### What the exercise asks
An exact copy of every entry is what's needed, so please transcribe them all.
..............................
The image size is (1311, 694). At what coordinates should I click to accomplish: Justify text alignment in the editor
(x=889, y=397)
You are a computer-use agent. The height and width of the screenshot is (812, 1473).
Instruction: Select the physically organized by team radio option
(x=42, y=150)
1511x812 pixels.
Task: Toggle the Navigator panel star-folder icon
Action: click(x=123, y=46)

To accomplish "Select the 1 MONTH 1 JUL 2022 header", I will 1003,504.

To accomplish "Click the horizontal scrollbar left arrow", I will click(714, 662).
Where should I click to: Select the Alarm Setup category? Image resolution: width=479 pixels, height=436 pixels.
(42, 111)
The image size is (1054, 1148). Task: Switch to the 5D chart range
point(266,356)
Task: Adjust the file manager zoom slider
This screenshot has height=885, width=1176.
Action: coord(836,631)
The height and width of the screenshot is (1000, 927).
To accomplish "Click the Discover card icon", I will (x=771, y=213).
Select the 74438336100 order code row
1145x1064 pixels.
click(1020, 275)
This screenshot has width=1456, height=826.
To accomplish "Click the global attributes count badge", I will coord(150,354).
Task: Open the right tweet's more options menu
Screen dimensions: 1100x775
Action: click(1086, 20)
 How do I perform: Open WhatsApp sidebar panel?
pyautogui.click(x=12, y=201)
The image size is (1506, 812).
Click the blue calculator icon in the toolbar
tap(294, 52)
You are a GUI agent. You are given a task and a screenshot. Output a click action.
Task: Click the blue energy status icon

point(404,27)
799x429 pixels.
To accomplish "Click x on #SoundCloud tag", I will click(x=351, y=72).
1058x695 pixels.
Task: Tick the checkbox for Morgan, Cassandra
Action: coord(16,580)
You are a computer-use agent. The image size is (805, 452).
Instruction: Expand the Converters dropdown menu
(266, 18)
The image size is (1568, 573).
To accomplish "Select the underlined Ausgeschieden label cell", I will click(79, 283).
..............................
### Response area
The image size is (1311, 694). At what coordinates should I click to accomplish: Justify text alignment in the editor
(x=889, y=397)
You are a computer-use agent. The height and width of the screenshot is (812, 1473).
Instruction: Select the physically organized by team radio option
(x=42, y=150)
1511x812 pixels.
Task: Toggle the Navigator panel star-folder icon
Action: click(x=123, y=46)

To accomplish "Select the 1 MONTH 1 JUL 2022 header", I will 1003,504.

To accomplish "Click the horizontal scrollbar left arrow", I will click(714, 662).
Where should I click to: Select the Alarm Setup category? Image resolution: width=479 pixels, height=436 pixels.
(42, 111)
The image size is (1054, 1148). Task: Switch to the 5D chart range
point(266,356)
Task: Adjust the file manager zoom slider
This screenshot has height=885, width=1176.
Action: coord(836,631)
The height and width of the screenshot is (1000, 927).
To accomplish "Click the Discover card icon", I will (x=771, y=213).
Select the 74438336100 order code row
1145x1064 pixels.
click(1020, 275)
This screenshot has width=1456, height=826.
To accomplish "Click the global attributes count badge", I will coord(150,354).
Task: Open the right tweet's more options menu
Screen dimensions: 1100x775
Action: click(1086, 20)
 How do I perform: Open WhatsApp sidebar panel?
pyautogui.click(x=12, y=201)
The image size is (1506, 812).
Click the blue calculator icon in the toolbar
tap(294, 52)
You are a GUI agent. You are given a task and a screenshot. Output a click action.
Task: Click the blue energy status icon

point(404,27)
799x429 pixels.
To accomplish "Click x on #SoundCloud tag", I will click(x=351, y=72).
1058x695 pixels.
Task: Tick the checkbox for Morgan, Cassandra
Action: coord(16,580)
You are a computer-use agent. The image size is (805, 452).
Instruction: Expand the Converters dropdown menu
(266, 18)
The image size is (1568, 573).
To accomplish "Select the underlined Ausgeschieden label cell", I will click(79, 283).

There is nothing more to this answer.